§ **Description of the task**
Take everything in the items below from the line with "Task: Click the $35.00" down to the line with "tap(256, 86)" and put it into a JSON list of strings, one string per line, with blank lines left out.

══ Material to process ══

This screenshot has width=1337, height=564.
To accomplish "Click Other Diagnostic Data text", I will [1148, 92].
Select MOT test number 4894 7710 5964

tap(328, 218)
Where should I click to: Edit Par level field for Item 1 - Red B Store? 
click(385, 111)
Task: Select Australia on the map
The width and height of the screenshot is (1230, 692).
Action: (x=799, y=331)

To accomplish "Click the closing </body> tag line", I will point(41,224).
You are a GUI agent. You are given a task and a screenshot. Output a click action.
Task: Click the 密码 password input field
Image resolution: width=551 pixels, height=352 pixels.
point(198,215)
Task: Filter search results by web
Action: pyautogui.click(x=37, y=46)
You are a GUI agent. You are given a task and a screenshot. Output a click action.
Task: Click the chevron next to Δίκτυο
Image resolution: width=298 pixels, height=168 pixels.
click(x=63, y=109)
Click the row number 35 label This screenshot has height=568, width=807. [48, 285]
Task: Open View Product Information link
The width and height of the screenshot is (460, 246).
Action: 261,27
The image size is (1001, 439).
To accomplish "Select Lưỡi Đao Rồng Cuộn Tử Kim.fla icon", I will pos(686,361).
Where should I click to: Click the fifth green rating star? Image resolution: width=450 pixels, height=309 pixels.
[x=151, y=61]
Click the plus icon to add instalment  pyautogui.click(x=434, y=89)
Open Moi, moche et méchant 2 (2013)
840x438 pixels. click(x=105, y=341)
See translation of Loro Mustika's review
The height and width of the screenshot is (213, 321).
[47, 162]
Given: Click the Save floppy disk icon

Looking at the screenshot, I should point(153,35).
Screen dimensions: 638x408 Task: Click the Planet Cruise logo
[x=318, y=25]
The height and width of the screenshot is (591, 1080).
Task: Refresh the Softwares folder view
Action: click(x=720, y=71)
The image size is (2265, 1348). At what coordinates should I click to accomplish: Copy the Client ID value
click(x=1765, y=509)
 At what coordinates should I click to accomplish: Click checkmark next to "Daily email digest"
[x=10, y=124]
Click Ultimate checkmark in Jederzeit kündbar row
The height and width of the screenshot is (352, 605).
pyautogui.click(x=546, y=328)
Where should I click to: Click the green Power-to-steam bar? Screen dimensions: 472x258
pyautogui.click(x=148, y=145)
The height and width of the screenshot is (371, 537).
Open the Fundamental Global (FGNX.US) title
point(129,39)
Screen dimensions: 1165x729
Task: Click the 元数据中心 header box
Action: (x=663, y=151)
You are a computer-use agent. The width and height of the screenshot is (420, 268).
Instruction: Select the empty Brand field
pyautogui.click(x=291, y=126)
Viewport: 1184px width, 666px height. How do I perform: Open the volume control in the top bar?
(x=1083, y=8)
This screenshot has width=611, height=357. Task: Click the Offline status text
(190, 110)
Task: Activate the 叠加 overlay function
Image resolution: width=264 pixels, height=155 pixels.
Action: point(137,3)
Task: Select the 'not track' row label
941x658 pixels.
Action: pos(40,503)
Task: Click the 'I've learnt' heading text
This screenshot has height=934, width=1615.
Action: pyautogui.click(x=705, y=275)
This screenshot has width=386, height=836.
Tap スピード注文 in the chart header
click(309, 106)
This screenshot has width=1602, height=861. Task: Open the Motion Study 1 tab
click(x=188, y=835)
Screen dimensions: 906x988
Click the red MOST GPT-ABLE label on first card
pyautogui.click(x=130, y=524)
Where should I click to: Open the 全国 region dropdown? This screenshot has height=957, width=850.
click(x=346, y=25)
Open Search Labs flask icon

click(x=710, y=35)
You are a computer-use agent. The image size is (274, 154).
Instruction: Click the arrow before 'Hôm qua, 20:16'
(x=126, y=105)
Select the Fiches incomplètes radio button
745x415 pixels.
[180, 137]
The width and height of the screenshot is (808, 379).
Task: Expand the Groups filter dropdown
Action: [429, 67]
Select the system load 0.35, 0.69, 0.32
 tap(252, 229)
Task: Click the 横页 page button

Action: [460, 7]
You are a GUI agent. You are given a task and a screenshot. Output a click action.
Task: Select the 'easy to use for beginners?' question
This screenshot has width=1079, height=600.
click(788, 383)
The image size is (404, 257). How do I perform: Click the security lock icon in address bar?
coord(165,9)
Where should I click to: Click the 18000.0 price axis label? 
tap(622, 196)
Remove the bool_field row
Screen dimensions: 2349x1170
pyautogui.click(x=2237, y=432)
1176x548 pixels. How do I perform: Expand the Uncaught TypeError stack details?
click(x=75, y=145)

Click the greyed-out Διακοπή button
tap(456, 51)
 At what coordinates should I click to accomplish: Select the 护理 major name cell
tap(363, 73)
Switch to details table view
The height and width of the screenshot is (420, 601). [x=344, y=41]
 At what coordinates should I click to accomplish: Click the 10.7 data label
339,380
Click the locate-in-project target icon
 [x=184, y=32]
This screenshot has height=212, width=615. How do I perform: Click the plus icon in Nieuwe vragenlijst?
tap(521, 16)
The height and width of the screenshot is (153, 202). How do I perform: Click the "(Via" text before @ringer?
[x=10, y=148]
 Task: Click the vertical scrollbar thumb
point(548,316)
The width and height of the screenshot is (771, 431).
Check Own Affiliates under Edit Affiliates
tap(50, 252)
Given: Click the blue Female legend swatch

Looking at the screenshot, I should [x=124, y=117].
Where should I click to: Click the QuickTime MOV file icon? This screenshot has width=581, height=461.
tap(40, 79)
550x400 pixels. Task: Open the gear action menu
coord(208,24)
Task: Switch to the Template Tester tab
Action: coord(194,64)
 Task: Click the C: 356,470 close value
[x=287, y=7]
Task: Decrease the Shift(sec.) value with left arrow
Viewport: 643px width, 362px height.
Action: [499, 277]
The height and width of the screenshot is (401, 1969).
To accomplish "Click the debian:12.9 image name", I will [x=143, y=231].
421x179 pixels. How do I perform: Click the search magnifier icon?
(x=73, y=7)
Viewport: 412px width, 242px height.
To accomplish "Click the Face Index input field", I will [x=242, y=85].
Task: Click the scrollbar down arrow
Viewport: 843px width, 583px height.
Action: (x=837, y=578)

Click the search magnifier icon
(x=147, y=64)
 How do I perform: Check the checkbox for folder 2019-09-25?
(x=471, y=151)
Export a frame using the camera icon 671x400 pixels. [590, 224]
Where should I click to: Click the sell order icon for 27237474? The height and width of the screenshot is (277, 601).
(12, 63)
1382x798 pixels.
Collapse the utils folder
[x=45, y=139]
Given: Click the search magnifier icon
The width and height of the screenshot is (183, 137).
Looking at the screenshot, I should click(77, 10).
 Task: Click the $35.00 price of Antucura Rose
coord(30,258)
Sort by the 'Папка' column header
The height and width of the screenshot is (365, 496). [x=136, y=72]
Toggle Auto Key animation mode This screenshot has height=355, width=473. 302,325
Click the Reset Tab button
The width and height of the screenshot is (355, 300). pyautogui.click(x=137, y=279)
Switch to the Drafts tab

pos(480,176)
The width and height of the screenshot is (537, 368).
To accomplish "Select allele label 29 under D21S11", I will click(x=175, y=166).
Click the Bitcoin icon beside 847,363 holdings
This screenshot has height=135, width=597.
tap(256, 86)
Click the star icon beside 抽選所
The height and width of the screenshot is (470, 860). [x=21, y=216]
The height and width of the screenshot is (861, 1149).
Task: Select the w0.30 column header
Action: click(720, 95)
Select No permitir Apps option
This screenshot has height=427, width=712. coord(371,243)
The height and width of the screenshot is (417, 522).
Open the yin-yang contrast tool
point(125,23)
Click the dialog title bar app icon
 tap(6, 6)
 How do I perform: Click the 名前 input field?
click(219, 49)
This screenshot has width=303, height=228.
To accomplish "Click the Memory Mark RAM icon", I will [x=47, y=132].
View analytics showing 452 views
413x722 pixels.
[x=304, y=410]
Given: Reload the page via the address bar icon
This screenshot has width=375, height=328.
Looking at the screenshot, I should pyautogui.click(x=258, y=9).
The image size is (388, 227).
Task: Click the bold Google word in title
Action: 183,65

═══

§ **Exercise output**
[
  " Task: Click the $35.00 price of Antucura Rose",
  "coord(30,258)",
  "Sort by the 'Папка' column header",
  "The height and width of the screenshot is (365, 496). [x=136, y=72]",
  "Toggle Auto Key animation mode This screenshot has height=355, width=473. 302,325",
  "Click the Reset Tab button",
  "The width and height of the screenshot is (355, 300). pyautogui.click(x=137, y=279)",
  "Switch to the Drafts tab",
  "pos(480,176)",
  "The width and height of the screenshot is (537, 368).",
  "To accomplish \"Select allele label 29 under D21S11\", I will click(x=175, y=166).",
  "Click the Bitcoin icon beside 847,363 holdings",
  "This screenshot has height=135, width=597.",
  "tap(256, 86)"
]